• _THE PROBLEM_
Pick out each line of the listing below that contains the word "should", and copy those lines.

-- Begin --

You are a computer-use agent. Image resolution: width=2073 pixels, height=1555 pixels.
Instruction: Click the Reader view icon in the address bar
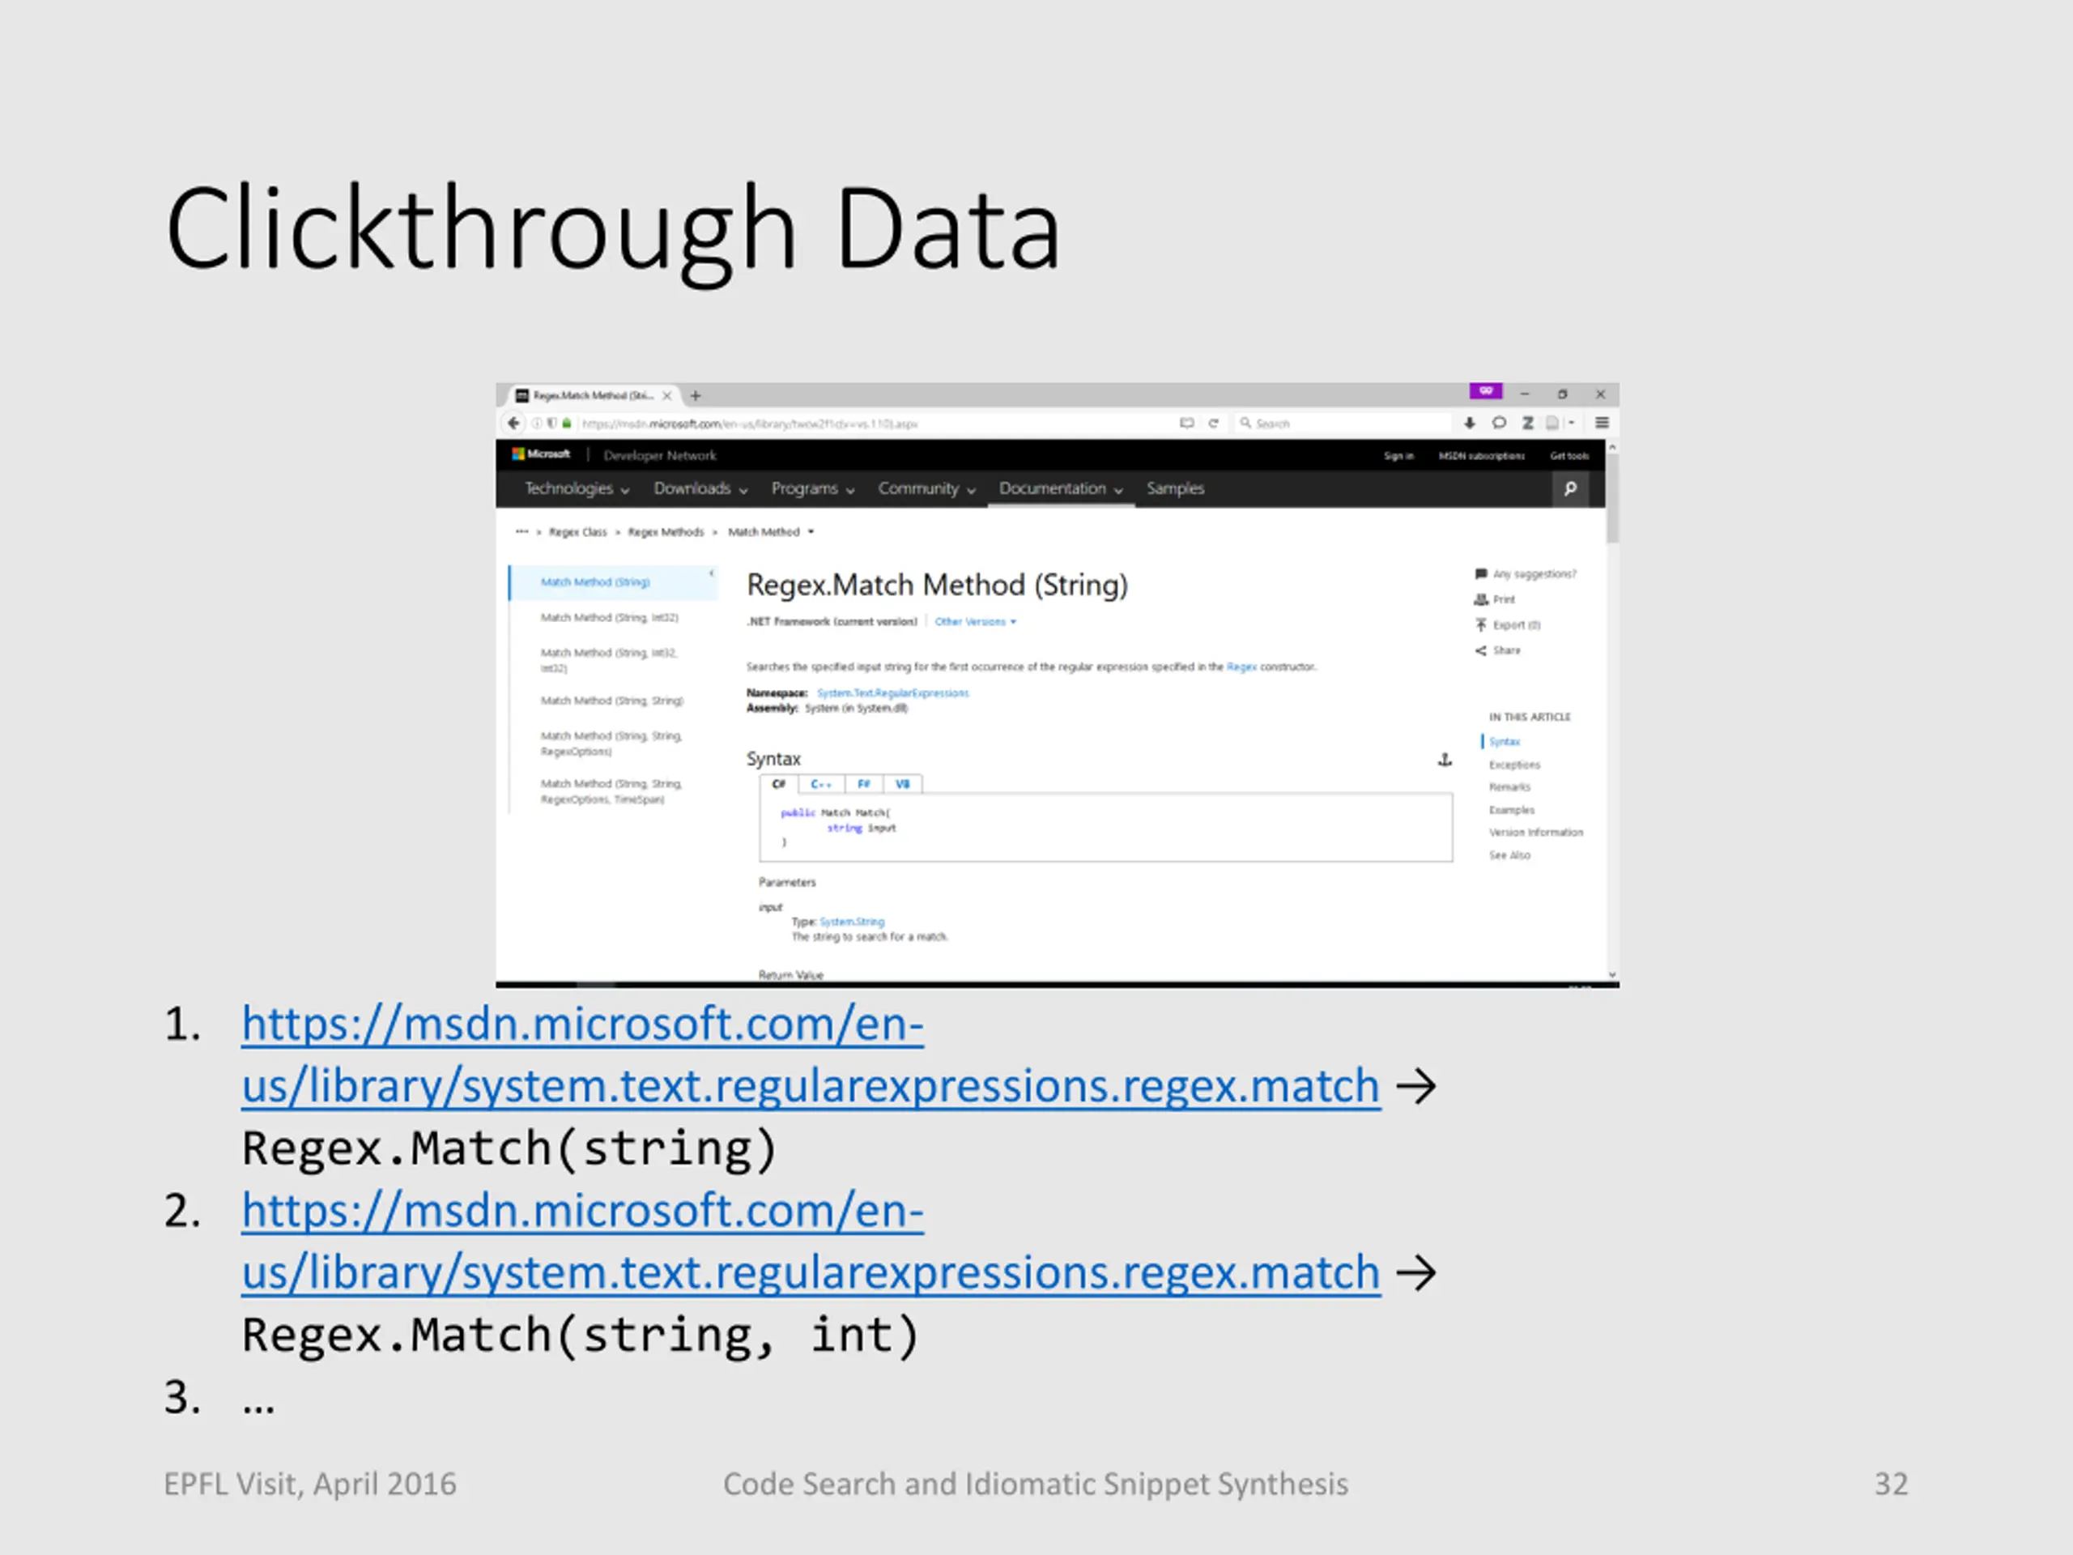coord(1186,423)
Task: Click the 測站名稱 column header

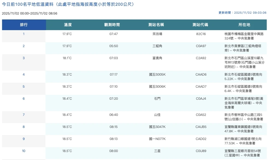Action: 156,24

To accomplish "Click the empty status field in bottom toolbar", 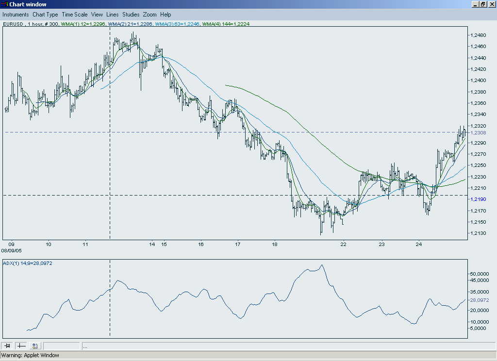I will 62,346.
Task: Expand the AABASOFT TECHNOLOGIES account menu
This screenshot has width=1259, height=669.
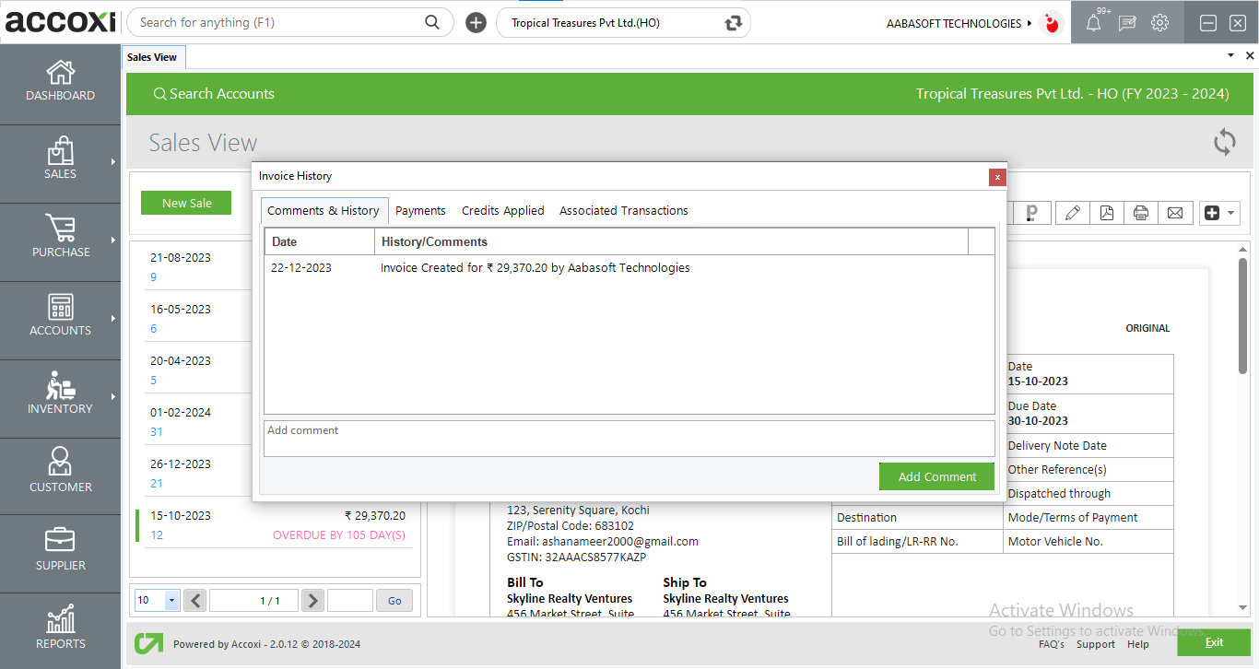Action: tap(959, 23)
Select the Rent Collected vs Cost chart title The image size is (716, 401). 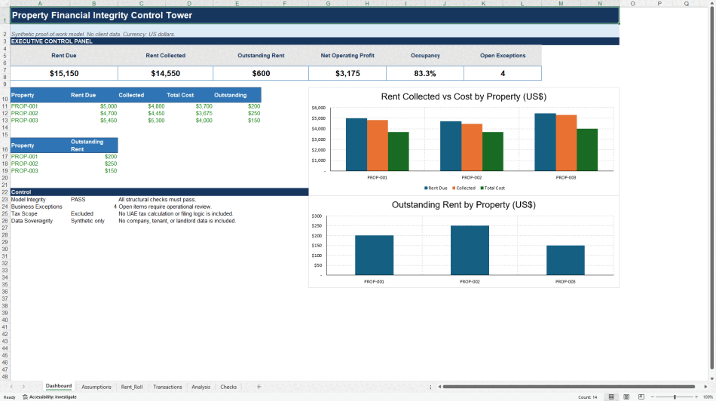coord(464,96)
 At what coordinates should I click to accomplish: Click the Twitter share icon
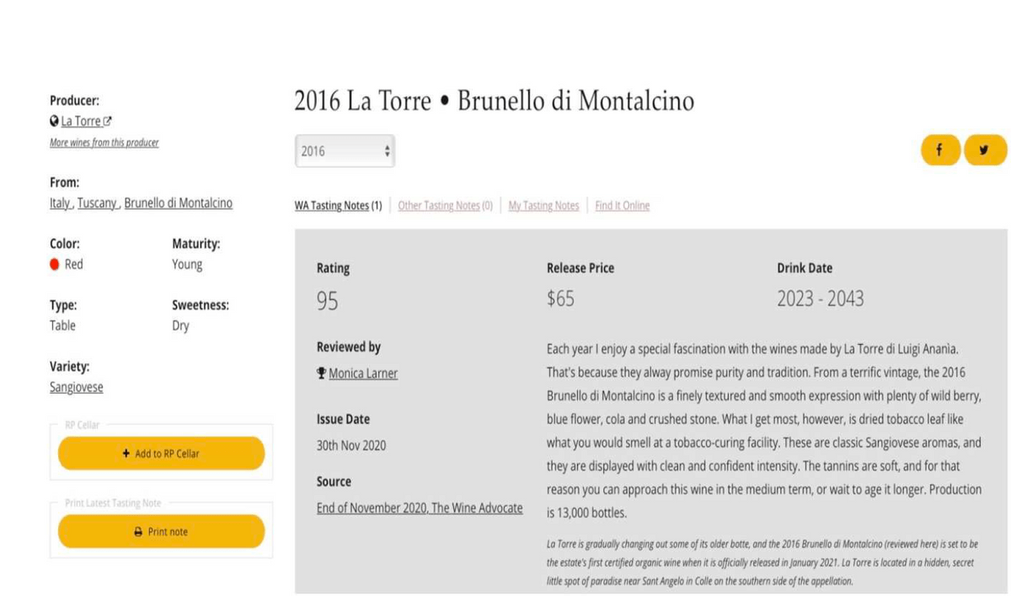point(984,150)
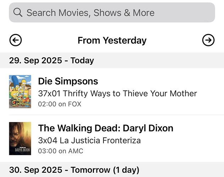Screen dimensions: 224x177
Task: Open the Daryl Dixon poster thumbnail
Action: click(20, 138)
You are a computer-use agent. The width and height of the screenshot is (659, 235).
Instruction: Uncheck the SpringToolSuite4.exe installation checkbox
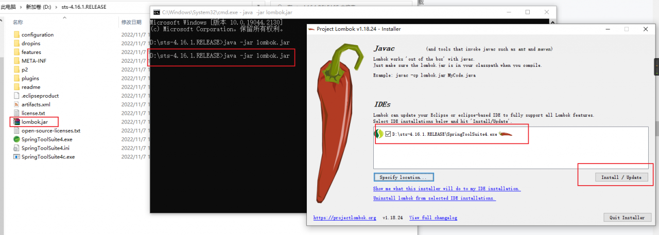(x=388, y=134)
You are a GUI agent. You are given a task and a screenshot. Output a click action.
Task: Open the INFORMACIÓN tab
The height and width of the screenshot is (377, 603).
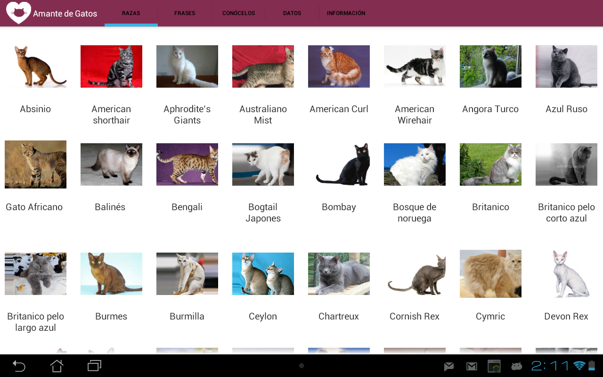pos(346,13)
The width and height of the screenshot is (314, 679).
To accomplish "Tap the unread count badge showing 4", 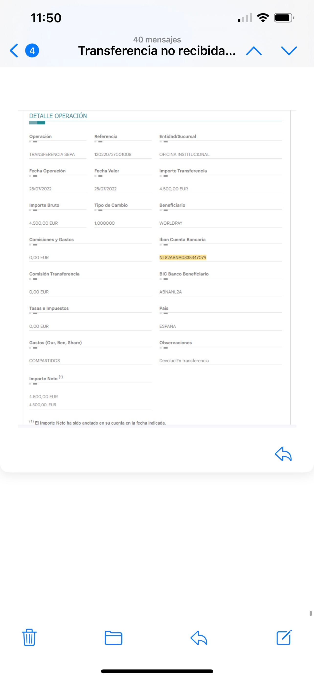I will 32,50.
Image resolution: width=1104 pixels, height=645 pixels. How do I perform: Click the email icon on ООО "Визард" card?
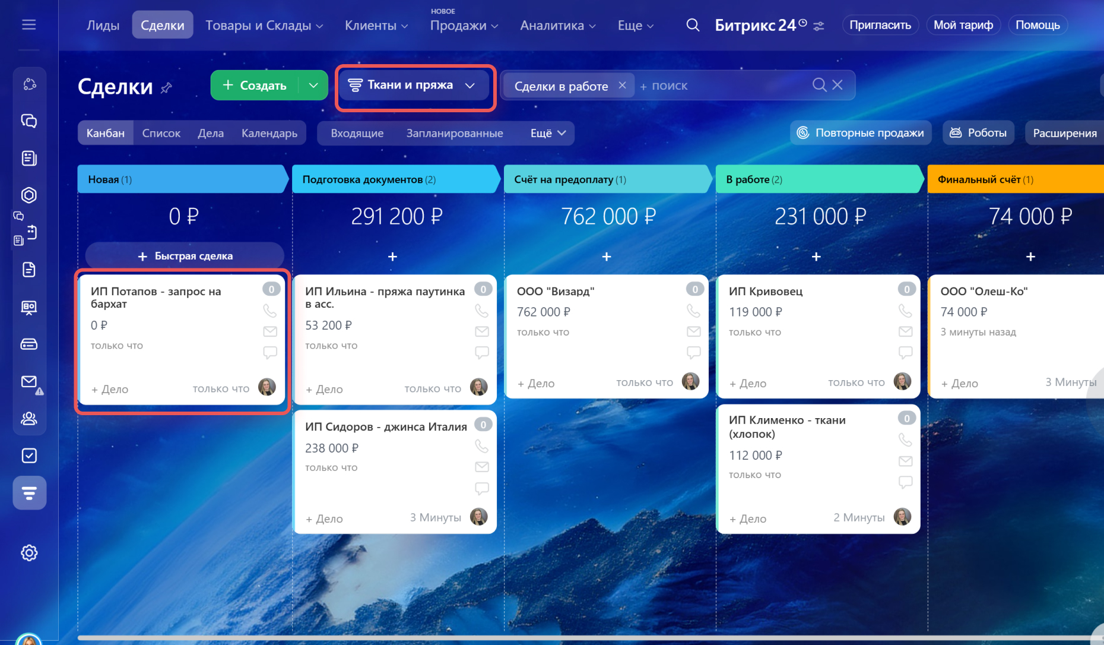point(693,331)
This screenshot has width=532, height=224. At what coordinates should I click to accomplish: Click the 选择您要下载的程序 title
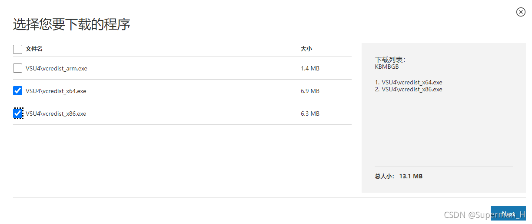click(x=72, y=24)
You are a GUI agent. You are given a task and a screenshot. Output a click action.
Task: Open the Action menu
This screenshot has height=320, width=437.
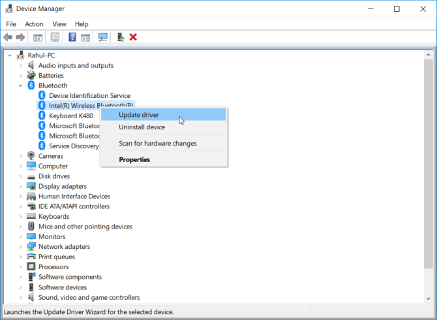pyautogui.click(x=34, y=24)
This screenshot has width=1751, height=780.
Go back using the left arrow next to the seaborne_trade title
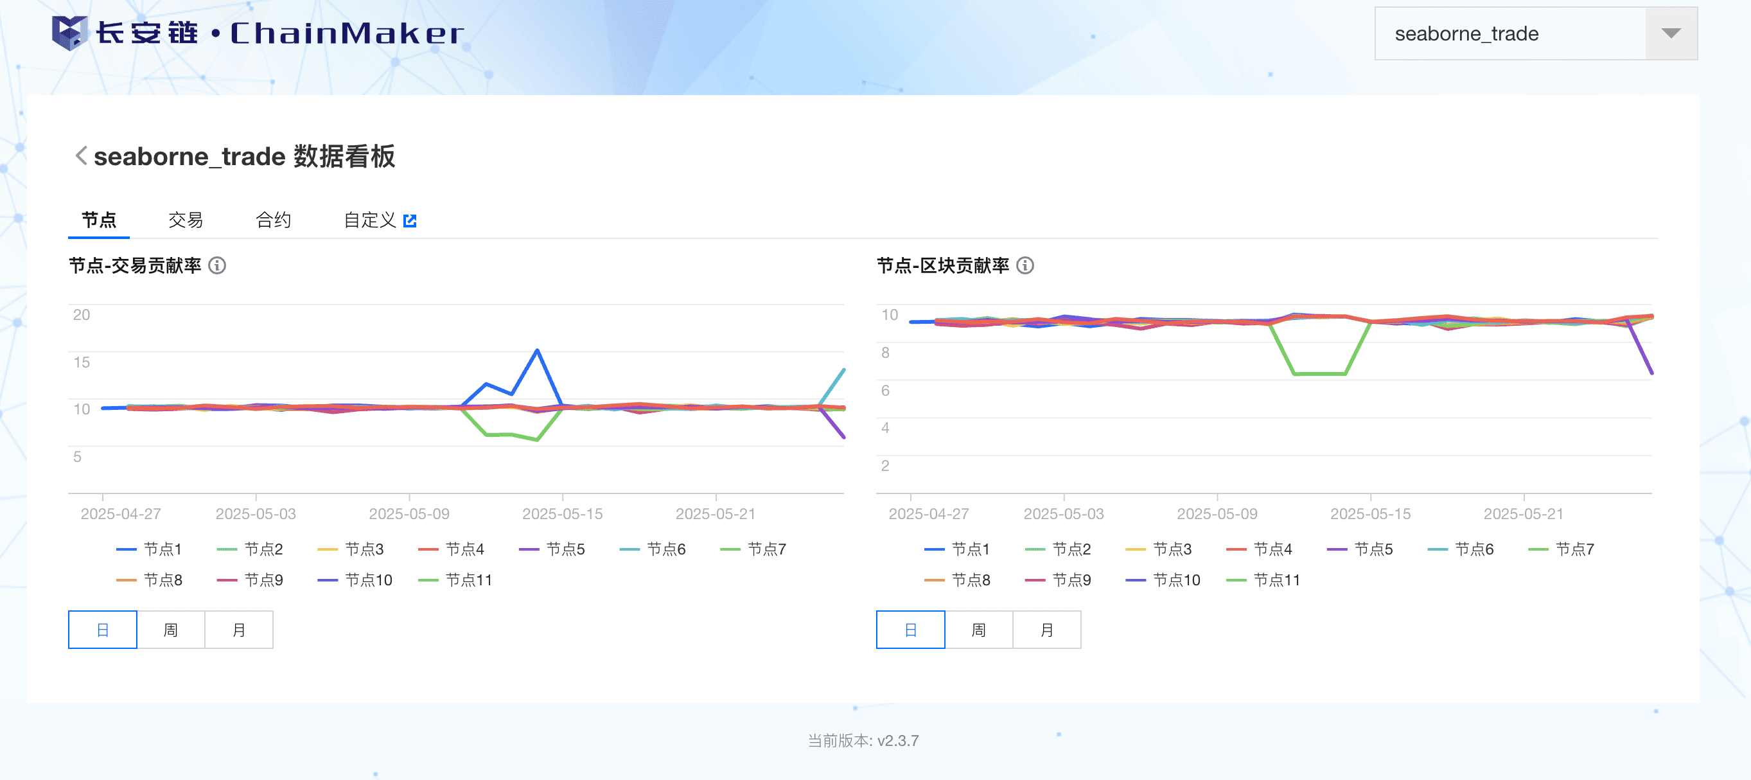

-- End --

• _COMPLETED EXERCISE_
 At what coordinates should I click to accomplish: Click the Twitter share icon
This screenshot has width=532, height=224. At what coordinates should I click to accomplish: Click the 选择您要下载的程序 title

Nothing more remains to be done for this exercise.